Malgré ces conditions de vie difficiles, Prosper est un très bon élève. Il ne s’est pas découragé, il n’a pas tendu la main, il s’est battu avec courage et persévérance pour un meilleur avenir. Il a même déjà payé une bonne partie de son année scolaire avec la sueur de son front. Une telle détermination est exceptionnelle. Alors que les jeunes d’aujourd’hui préfèrent la facilité, lui-même apporte un modèle totalement diffèrent.

J’ai immédiatement pensé : « Il ne sera plus jamais seul à se battre, nous allons le soutenir ».  Nous lui avons acheté de suite les cahiers et les livres qui lui manquaient.  Il fallait le voir comme il tenait en mains son paquet d’affaires scolaires. L’obscurité que j’ai vu dans son regard le premier jour où j’ai posé les yeux sur lui s’est transformée en étoiles. Il a également eu droit à des tickets de ration en attendant de lui trouver une famille d’accueil.
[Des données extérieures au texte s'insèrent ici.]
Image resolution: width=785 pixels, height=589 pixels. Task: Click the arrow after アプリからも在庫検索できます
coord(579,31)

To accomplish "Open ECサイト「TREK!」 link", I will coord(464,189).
Sur le coup de l’émotion, Rose-Marie notre économe a voulu le prendre chez elle mais elle a « oublié » qu’elle vivait avec ses deux fillettes dans un tout petit appartement. Dans l’urgence, nous avons commencé par lui améliorer son contexte de vie en lui achetant une plaque de cuisson et une bouteille de gaz. Il ne sera plus obligé de préparer son repas sur feu de bois le soir en rentrant de l’école.  Aujourd’hui, Prosper n’arrive plus en retard. Sa scolarité est payée et il ne manque ni de cahier ni de livre.
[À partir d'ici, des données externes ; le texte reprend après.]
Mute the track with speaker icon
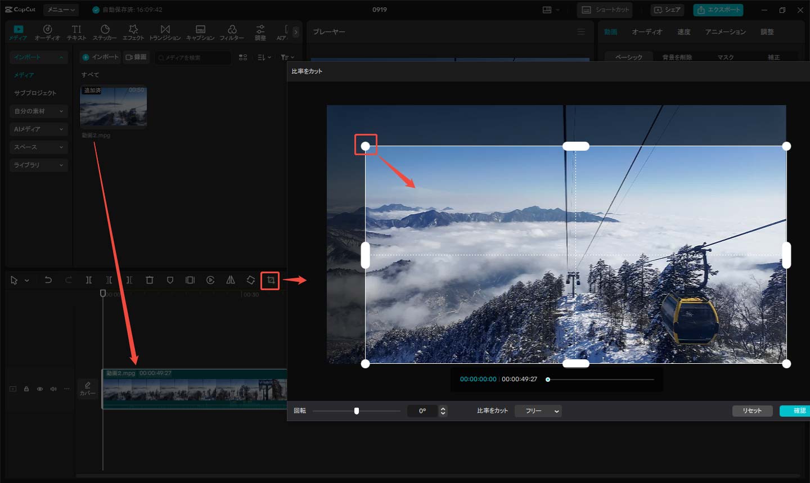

AFRIQUE FUTURE a pour mission d’offrir à tous les jeunes qui viennent à elle les mêmes armes de réussite. « Le meilleur est ma destinée « telle est la devise que le Père Emanuel leur répète sans relâche « car si le pauvre se positionne parmi les meilleurs, il aura forcément sa place à la table d’honneur ».